- Directive 1: Summarize the tentative ruling in two sentences.
- Directive 2: Turn the entries in the stretch from the line containing "Task: Click the green button" through the line containing "Looking at the screenshot, I should [542, 119]." into a JSON list of strings, one string per line, leaving out blank lines.

- Selection:

---------------

Judge: Monica Bachner, Case: 20STCV28221, Date: 2023-01-25 Tentative Ruling

Case Number: 20STCV28221    Hearing Date: January 25, 2023    Dept: 71

 

 

Superior Court of California

County of Los Angeles

 

DEPARTMENT 71

 

TENTATIVE RULING

 

JUAN GALICIA,

 

         vs.

 

DS SERVICES OF AMERICA, INC., and LOUIS PULIDO.

 Case No.:  20STCV28221

 

 

 

 Hearing Date:  January 25, 2023

 

Defendants DS Services of America’s and Louis Pulido’s motion for terminating sanctions is denied.

 

Defendant’s motion in the alternative for discovery sanctions is granted against Plaintiff as to evidence sanctions pertaining to RFP Nos. 1-30 and FROG Nos. 10.1, 11.1, 12.4, 20.9, and 20.10.  Plaintiff is precluded from offering any witnesses at trial pertaining to these discovery responses because Plaintiff has refused to turn over communications with those witnesses in violation of the Court’s order. 

 

          Defendants DS Services of America (“DS Services”) and Louis Pulido (“Pulido”) (collectively, “Defendants”), move for terminating sanctions dismissing the Plaintiff Juan Galicia’s (“Galicia”) (“Plaintiff) claims with prejudice.  (Notice of Motion, pg. 2; Motion, pgs. 4-5; C.C.P §§2023.030, 2023.040, 2025.450(d).)

---------------

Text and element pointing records
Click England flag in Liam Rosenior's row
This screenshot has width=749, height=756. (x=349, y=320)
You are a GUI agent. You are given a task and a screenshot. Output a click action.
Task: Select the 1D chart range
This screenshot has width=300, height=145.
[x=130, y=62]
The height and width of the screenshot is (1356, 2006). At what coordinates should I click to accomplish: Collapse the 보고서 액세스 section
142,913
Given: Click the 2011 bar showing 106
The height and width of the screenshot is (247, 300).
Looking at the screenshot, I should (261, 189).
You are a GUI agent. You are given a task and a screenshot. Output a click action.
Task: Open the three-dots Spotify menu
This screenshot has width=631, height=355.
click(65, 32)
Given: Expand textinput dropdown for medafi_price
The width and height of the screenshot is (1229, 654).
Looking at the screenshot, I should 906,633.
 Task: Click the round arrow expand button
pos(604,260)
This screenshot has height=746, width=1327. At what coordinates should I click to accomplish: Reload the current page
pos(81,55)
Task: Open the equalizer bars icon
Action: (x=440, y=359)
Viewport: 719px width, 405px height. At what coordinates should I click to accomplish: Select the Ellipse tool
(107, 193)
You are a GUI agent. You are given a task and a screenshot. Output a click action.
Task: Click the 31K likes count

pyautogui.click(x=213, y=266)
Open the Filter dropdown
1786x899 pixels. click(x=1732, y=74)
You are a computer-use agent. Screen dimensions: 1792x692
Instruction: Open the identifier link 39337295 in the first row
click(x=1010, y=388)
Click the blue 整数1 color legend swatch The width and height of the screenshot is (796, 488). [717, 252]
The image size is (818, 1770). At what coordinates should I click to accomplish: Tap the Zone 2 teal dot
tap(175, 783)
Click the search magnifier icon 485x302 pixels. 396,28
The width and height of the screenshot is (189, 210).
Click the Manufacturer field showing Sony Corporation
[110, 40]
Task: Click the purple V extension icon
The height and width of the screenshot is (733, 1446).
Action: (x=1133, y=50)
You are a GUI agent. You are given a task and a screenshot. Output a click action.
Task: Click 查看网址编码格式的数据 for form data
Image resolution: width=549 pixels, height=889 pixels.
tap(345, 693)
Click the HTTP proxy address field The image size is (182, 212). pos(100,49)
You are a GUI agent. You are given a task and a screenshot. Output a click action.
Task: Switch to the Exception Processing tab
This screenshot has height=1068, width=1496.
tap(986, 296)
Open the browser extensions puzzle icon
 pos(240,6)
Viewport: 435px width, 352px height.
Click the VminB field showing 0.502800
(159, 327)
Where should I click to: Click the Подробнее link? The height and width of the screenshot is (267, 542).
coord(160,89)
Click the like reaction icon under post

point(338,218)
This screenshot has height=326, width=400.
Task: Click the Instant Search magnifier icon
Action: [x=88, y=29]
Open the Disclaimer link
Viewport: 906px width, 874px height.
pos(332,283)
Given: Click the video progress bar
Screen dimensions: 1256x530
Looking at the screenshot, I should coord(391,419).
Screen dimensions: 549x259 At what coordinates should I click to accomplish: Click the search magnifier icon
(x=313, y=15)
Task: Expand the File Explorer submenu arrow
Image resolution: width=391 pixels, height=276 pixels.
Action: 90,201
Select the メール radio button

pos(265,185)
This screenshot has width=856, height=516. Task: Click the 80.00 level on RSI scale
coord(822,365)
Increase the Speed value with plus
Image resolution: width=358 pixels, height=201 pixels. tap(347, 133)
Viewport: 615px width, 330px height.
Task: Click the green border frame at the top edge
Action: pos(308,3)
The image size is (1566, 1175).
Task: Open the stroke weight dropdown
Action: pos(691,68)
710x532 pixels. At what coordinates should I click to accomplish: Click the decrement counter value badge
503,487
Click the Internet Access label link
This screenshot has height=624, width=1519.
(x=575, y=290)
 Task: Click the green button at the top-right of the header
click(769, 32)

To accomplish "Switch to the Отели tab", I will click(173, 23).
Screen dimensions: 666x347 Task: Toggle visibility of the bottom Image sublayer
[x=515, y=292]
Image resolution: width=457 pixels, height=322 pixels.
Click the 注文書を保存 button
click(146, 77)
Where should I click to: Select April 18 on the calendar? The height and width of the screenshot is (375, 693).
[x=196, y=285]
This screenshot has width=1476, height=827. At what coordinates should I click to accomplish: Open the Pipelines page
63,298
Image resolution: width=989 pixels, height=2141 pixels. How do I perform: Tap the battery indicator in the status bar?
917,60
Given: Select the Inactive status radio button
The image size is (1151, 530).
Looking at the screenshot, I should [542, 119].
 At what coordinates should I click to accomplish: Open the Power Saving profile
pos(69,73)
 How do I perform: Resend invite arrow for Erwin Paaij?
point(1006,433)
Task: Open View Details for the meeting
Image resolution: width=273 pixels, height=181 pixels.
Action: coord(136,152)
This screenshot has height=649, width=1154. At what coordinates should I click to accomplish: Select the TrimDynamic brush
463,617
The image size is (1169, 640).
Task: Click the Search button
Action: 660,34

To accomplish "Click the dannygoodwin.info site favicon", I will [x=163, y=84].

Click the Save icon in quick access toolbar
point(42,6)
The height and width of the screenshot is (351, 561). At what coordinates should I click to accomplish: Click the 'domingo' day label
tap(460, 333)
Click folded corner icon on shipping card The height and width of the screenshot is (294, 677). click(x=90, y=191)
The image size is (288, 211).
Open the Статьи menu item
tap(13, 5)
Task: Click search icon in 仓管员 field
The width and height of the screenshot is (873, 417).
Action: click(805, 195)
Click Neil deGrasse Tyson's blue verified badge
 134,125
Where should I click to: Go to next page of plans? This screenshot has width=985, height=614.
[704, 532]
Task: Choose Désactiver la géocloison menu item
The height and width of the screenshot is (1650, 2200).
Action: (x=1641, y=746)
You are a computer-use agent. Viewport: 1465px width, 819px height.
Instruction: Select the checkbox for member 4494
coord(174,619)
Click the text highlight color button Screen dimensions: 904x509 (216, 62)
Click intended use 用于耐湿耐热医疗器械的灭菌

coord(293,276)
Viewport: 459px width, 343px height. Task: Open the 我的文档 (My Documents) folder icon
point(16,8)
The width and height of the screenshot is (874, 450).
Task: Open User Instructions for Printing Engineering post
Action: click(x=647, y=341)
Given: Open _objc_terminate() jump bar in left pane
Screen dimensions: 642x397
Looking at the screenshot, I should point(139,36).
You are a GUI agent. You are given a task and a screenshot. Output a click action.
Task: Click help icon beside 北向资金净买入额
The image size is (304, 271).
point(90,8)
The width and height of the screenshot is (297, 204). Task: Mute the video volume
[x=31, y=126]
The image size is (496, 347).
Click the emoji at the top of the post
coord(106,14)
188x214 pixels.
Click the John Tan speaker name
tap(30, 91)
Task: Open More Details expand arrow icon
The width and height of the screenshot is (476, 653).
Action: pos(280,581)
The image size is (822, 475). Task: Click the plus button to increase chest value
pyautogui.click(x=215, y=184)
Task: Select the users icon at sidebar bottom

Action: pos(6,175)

---------------

- Correct answer 1: The court denied the motion for terminating sanctions brought by Defendants DS Services of America and Louis Pulido. It granted the alternative motion for evidence sanctions against Plaintiff Juan Galicia as to RFP Nos. 1-30 and FROG Nos. 10.1, 11.1, 12.4, 20.9, and 20.10, precluding Plaintiff from offering any witnesses at trial pertaining to these discovery responses because Plaintiff refused to turn over communications with those witnesses in violation of the Court's order.

- Correct answer 2:
[
  " Task: Click the green button at the top-right of the header",
  "click(769, 32)",
  "To accomplish \"Switch to the Отели tab\", I will click(173, 23).",
  "Screen dimensions: 666x347 Task: Toggle visibility of the bottom Image sublayer",
  "[x=515, y=292]",
  "Image resolution: width=457 pixels, height=322 pixels.",
  "Click the 注文書を保存 button",
  "click(146, 77)",
  "Where should I click to: Select April 18 on the calendar? The height and width of the screenshot is (375, 693).",
  "[x=196, y=285]",
  "This screenshot has width=1476, height=827. At what coordinates should I click to accomplish: Open the Pipelines page",
  "63,298",
  "Image resolution: width=989 pixels, height=2141 pixels. How do I perform: Tap the battery indicator in the status bar?",
  "917,60",
  "Given: Select the Inactive status radio button",
  "The image size is (1151, 530).",
  "Looking at the screenshot, I should [542, 119]."
]